§ **ASSIGNED TASK**: Pictures aside, the data must be reproduced exactly.

[Stored items]
○ ○ ○ ○ ○ ○ ○
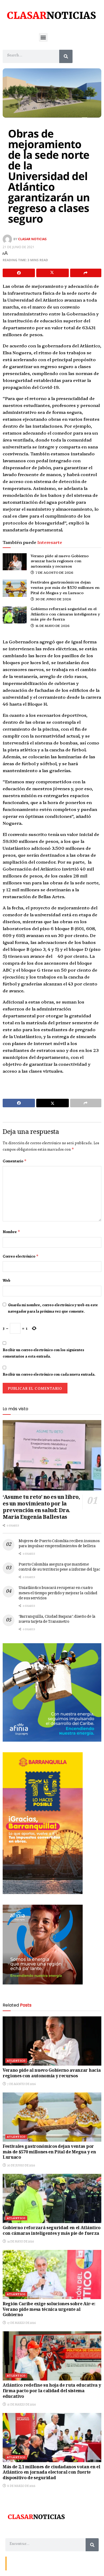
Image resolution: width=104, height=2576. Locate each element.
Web (6, 1280)
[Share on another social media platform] (85, 273)
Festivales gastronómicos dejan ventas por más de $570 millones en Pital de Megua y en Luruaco (65, 587)
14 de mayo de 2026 (52, 625)
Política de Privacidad (71, 2563)
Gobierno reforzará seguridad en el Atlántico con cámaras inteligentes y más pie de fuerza (65, 614)
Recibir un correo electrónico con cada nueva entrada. (49, 1374)
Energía (32, 2563)
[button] (43, 37)
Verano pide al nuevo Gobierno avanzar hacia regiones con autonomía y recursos (60, 561)
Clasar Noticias (32, 238)
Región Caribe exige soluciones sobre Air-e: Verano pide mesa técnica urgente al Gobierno (49, 2310)
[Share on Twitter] (52, 273)
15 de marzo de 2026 (21, 2404)
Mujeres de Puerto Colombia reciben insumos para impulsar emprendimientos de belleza (59, 1544)
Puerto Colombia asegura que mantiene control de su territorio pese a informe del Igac (59, 1567)
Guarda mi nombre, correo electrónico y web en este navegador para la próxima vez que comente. (53, 1308)
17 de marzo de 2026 (21, 2323)
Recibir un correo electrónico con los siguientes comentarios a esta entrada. (43, 1353)
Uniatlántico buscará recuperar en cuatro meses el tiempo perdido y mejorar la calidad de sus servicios (58, 1593)
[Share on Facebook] (19, 273)
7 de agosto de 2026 (54, 572)
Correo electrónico (21, 1256)
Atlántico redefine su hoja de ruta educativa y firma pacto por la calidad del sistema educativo (52, 2391)
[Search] (66, 56)
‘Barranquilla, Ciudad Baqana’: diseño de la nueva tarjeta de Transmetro (57, 1619)
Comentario (15, 1161)
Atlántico (16, 2061)
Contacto (16, 2563)
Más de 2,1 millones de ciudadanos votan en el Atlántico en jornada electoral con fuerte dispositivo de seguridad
○ ○ ○ ○ ○ ○ ○
§ **TASK RESPONSE**:
Image resolution: width=104, height=2576. Locate each element.
Web (6, 1280)
[Share on another social media platform] (85, 273)
Festivales gastronómicos dejan ventas por más de $570 millones en Pital de Megua y en Luruaco (65, 587)
14 de mayo de 2026 (52, 625)
Política de Privacidad (71, 2563)
Gobierno reforzará seguridad en el Atlántico con cámaras inteligentes y más pie de fuerza (65, 614)
Recibir un correo electrónico con cada nueva entrada. (49, 1374)
Energía (32, 2563)
[button] (43, 37)
Verano pide al nuevo Gobierno avanzar hacia regiones con autonomía y recursos (60, 561)
Clasar Noticias (32, 238)
Región Caribe exige soluciones sobre Air-e: Verano pide mesa técnica urgente al Gobierno (49, 2310)
[Share on Twitter] (52, 273)
15 de marzo de 2026 (21, 2404)
Mujeres de Puerto Colombia reciben insumos para impulsar emprendimientos de belleza (59, 1544)
Puerto Colombia asegura que mantiene control de su territorio pese a informe del Igac (59, 1567)
Guarda mi nombre, correo electrónico y web en este navegador para la próxima vez que comente. (53, 1308)
17 de marzo de 2026 (21, 2323)
Recibir un correo electrónico con los siguientes comentarios a esta entrada. (43, 1353)
Uniatlántico buscará recuperar en cuatro meses el tiempo perdido y mejorar la calidad de sus servicios (58, 1593)
[Share on Facebook] (19, 273)
7 de agosto de 2026 (54, 572)
Correo electrónico (21, 1256)
Atlántico redefine su hoja de ruta educativa y firma pacto por la calidad del sistema educativo (52, 2391)
[Search] (66, 56)
‘Barranquilla, Ciudad Baqana’: diseño de la nueva tarjeta de Transmetro (57, 1619)
Comentario (15, 1161)
Atlántico (16, 2061)
Contacto (16, 2563)
Más de 2,1 millones de ciudadanos votan en el Atlántico en jornada electoral con fuerte dispositivo de seguridad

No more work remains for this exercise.